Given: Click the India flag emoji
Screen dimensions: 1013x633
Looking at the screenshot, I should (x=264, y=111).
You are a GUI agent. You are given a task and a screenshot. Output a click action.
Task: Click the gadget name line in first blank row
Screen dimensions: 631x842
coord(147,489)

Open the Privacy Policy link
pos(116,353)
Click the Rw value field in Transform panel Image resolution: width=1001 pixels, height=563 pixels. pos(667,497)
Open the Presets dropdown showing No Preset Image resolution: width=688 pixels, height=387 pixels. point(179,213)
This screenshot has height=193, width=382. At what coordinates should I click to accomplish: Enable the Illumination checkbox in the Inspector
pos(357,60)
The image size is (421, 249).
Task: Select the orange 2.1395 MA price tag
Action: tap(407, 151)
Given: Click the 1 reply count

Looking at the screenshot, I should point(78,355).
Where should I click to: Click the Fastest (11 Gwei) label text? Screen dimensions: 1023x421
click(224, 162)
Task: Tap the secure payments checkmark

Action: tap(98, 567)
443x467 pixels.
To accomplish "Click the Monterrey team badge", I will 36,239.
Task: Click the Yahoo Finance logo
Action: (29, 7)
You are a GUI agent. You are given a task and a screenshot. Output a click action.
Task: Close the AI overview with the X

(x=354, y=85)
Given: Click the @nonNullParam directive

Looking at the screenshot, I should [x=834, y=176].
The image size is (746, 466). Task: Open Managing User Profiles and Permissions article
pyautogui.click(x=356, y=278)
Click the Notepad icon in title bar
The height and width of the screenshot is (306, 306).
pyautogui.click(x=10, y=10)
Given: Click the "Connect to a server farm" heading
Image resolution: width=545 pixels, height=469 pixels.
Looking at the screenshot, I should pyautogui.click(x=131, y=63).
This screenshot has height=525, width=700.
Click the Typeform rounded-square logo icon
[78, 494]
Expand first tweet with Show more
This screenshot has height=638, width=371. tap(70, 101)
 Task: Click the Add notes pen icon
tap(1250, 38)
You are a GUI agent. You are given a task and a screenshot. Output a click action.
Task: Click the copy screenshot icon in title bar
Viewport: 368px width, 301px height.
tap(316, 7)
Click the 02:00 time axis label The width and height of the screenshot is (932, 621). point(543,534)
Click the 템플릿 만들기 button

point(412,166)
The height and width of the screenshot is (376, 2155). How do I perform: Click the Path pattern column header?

■ WORK ORDER:
All of the entries above should be output exactly as they are.

■ WRITTEN RESPONSE:
Given: Click the India flag emoji
Screen dimensions: 1013x633
Looking at the screenshot, I should (x=264, y=111).
You are a GUI agent. You are given a task and a screenshot. Output a click action.
Task: Click the gadget name line in first blank row
Screen dimensions: 631x842
coord(147,489)

Open the Privacy Policy link
pos(116,353)
Click the Rw value field in Transform panel Image resolution: width=1001 pixels, height=563 pixels. pos(667,497)
Open the Presets dropdown showing No Preset Image resolution: width=688 pixels, height=387 pixels. point(179,213)
This screenshot has height=193, width=382. At what coordinates should I click to accomplish: Enable the Illumination checkbox in the Inspector
pos(357,60)
The image size is (421, 249).
Task: Select the orange 2.1395 MA price tag
Action: tap(407, 151)
Given: Click the 1 reply count

Looking at the screenshot, I should point(78,355).
Where should I click to: Click the Fastest (11 Gwei) label text? Screen dimensions: 1023x421
click(224, 162)
Task: Tap the secure payments checkmark

Action: tap(98, 567)
443x467 pixels.
To accomplish "Click the Monterrey team badge", I will 36,239.
Task: Click the Yahoo Finance logo
Action: (29, 7)
You are a GUI agent. You are given a task and a screenshot. Output a click action.
Task: Close the AI overview with the X

(x=354, y=85)
Given: Click the @nonNullParam directive

Looking at the screenshot, I should [x=834, y=176].
The image size is (746, 466). Task: Open Managing User Profiles and Permissions article
pyautogui.click(x=356, y=278)
Click the Notepad icon in title bar
The height and width of the screenshot is (306, 306).
pyautogui.click(x=10, y=10)
Given: Click the "Connect to a server farm" heading
Image resolution: width=545 pixels, height=469 pixels.
Looking at the screenshot, I should pyautogui.click(x=131, y=63).
This screenshot has height=525, width=700.
Click the Typeform rounded-square logo icon
[78, 494]
Expand first tweet with Show more
This screenshot has height=638, width=371. tap(70, 101)
 Task: Click the Add notes pen icon
tap(1250, 38)
You are a GUI agent. You are given a task and a screenshot. Output a click action.
Task: Click the copy screenshot icon in title bar
Viewport: 368px width, 301px height.
tap(316, 7)
Click the 02:00 time axis label The width and height of the screenshot is (932, 621). point(543,534)
Click the 템플릿 만들기 button

point(412,166)
The height and width of the screenshot is (376, 2155). How do I perform: Click the Path pattern column header?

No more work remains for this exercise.